Читаем Даниил Андреев - Рыцарь Розы полностью

Мною установлен факт: временами Коваленский переживал совершенно необычные состояния — ему, что называется, являлось, или, как призналась в минуту откровенности Алла Александровна, «в полубессознательном состоянии он диктовал, а Даниил записывал». Вот он, один из «знатоков экстазов и восхищений» — тот, кого Даниил Андреев чувствовал рядом с собой, когда писал «Розу Мира», и с кем сверял свои мистические переживания. При этом меж ними было одно различие, тайна которого приоткрывается в тюремных письмах Даниила Леонидовича. Странствуя по «обителям в доме Отца», иноматериальным мирам, Коваленский избегал их словесных обозначений, оставлял их неназванными, а Даниил Андреев — называл. Называл и сами миры, и их обитателей, в чем Алла Александровна чувствовала с ним определенное несогласие, спорила, противилась, упрямствовала. Поэтому он ей и пишет: «Ты недовольна словом стихиали. А попробуй-ка объясни это понятие иначе, но так, чтобы определение было коротко и вместе с тем сразу указывало бы, о явлениях какого круга идет речь. Биша тоже очень боялся слов. В итоге это приводило к тому, что можно было ногу сломать, пытаясь разобраться в его бесчисленных «он» и «она»» (письмо 44 переписки с женой).
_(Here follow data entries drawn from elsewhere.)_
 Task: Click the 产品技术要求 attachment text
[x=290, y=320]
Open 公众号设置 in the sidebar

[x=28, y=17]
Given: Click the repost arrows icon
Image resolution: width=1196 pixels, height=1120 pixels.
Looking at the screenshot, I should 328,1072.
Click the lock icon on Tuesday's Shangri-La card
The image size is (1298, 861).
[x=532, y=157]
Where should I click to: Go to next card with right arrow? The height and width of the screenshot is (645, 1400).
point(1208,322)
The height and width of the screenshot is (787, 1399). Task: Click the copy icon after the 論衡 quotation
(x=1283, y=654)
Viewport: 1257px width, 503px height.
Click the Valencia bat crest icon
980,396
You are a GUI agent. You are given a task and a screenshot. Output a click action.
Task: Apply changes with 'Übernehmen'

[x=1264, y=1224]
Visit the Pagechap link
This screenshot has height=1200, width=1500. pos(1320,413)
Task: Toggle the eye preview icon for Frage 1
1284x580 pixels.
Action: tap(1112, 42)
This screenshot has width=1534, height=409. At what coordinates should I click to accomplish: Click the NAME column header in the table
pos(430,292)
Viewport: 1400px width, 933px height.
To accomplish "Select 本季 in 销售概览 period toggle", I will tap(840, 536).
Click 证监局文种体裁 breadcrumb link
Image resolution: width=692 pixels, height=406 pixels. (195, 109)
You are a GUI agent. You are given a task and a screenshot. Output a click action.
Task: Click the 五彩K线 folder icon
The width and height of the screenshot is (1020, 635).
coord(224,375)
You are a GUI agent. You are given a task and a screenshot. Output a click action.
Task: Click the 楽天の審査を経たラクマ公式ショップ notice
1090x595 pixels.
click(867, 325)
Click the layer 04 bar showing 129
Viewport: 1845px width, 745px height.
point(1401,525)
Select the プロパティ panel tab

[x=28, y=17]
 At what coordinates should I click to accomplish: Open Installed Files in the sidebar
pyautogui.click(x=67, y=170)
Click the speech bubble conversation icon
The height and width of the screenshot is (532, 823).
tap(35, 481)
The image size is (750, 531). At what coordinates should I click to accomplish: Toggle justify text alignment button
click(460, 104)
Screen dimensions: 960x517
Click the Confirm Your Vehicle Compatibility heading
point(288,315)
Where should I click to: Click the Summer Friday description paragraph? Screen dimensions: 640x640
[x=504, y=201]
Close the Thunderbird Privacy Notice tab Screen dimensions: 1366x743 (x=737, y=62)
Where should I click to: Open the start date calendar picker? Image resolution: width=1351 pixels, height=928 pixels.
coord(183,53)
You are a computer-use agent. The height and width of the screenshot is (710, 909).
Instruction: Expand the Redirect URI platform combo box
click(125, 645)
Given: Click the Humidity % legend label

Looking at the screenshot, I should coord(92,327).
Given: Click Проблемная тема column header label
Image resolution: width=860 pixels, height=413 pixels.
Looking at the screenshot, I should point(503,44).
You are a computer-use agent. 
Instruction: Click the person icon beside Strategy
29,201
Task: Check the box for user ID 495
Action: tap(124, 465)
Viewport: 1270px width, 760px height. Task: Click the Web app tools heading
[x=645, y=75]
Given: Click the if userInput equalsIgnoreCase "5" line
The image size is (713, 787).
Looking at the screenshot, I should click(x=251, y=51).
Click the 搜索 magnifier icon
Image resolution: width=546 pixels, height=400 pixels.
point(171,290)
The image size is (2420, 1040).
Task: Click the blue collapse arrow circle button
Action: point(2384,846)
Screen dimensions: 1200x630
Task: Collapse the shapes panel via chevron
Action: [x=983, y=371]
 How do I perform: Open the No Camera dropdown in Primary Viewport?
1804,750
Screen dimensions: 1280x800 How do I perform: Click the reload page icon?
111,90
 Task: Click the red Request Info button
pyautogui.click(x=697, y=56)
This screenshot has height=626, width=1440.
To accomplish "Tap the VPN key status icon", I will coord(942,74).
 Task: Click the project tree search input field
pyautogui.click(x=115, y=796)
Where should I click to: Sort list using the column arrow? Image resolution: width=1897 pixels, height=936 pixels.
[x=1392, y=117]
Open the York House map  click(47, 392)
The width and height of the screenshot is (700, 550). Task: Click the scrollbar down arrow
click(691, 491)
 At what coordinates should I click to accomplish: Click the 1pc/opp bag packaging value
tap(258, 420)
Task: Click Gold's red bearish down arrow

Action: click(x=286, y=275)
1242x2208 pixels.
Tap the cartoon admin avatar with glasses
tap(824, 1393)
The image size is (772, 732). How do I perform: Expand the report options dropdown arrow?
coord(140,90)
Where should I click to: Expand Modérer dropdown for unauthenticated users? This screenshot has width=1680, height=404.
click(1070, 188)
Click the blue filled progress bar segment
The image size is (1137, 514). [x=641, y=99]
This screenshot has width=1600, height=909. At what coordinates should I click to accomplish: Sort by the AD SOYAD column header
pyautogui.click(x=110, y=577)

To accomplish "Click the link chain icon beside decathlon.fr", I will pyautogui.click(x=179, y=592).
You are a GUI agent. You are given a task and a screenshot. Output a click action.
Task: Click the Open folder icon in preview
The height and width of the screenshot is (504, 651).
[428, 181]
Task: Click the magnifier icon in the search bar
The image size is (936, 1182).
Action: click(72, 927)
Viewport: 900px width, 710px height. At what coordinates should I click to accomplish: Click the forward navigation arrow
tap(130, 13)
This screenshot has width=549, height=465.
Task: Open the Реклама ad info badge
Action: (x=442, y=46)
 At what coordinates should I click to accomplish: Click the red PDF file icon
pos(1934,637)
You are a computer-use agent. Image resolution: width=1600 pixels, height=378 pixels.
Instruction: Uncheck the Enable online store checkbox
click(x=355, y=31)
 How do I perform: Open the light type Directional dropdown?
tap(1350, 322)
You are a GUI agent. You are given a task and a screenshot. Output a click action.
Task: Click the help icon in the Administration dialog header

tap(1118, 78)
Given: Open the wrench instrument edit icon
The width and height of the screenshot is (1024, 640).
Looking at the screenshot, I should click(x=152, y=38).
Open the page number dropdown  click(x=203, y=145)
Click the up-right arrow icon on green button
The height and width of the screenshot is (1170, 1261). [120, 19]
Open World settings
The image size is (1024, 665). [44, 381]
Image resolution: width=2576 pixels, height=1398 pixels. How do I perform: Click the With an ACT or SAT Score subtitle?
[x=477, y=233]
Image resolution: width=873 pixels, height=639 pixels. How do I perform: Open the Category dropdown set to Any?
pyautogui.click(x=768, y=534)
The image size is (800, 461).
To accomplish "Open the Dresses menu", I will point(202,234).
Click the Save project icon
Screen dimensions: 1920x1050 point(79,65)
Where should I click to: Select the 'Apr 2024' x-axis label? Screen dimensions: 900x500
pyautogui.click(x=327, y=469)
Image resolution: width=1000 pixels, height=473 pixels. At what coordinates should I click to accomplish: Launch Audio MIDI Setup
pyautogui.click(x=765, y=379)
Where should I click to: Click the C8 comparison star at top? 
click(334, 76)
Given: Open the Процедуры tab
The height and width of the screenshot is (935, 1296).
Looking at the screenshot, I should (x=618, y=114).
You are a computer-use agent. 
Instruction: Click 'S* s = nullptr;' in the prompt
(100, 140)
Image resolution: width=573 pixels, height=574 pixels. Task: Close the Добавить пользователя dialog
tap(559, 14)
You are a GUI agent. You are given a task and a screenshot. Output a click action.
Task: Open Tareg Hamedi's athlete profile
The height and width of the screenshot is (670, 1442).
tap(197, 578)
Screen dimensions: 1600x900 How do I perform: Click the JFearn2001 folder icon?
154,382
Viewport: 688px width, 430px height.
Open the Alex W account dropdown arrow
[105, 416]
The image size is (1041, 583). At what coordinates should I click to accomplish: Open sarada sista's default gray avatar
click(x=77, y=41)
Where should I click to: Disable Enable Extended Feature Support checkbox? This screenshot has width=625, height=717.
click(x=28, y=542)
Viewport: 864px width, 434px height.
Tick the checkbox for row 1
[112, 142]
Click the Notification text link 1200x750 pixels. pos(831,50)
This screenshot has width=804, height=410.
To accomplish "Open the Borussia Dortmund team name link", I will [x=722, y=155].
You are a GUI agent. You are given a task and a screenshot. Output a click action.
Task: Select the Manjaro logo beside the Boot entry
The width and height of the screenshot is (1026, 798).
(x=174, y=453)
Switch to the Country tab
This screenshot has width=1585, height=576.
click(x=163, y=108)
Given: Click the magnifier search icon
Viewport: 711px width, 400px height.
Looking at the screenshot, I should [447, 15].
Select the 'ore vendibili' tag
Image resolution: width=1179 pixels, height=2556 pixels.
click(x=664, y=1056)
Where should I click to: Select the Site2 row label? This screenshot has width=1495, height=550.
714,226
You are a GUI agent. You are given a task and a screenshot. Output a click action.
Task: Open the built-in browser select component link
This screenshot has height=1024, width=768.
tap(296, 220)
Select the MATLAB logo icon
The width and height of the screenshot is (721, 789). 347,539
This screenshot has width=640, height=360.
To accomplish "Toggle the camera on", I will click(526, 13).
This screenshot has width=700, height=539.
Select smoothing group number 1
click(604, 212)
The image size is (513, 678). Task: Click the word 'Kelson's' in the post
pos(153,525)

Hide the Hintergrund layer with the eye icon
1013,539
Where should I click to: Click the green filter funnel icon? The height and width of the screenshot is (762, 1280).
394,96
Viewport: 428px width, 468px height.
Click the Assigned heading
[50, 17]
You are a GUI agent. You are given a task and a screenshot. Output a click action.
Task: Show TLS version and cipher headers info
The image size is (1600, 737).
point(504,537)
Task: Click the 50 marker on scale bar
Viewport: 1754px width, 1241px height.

И названия Даниила, услышанные им, распознанные в тюремной тишине чутким ночным слухом небывалые звукосочетания — те же Серафимовы сухарики, небесная пища, небесная весть, прорвавшаяся из иных миров…

Файр, Нэртис, Готимна, Уснорм…

Как ни относись к подобного рода фактам в наш материалистический век, вот она, подпольная, «катакомбная» мистика сталинских лет, — мистика теософских кружков, разрозненных эзотерических обществ и мечтателей — одиночек! Еще жила великая духовная культура старой России, — жила, как погибшая Атлантида, посылавшая из бездонных океанских глубин мерцающие отсветы, свечения, сполохи и зарницы. Не стало больше собраний на первом этаже дома в Большом Власьевском: Бердяева в числе других замечательных отечественных мыслителей выслали из России. Русская религиозная философия здесь на время угасла, — угасла потому, что требовала печатного станка, нуждалась в общественных собраниях, кафедрах, публичных чтениях, журналах и книгах и была беззащитна перед цензурой. На кафедры взгромоздилась другая, так называемая — марксистско — ленинская… Но не угасла мистика, не угас непосредственный духовный опыт, в каких бы формах он ни проявлялся, — в форме церковной службы, соборной молитвы или уединенных мистических откровений. Об этом писала в предисловии к «Розе Мира» Алла Александровна Андреева: «В такое время, в такой атмосфере возникает… живое ощущение основного противостояния: Бог — и — дьявол. И все, кто служит Богу или тихо и неумело стремится к Нему каким-либо путем, — спутники». Именно спутники на духовном пути, и никакой цензор не наложит запрет на их совместное творчество.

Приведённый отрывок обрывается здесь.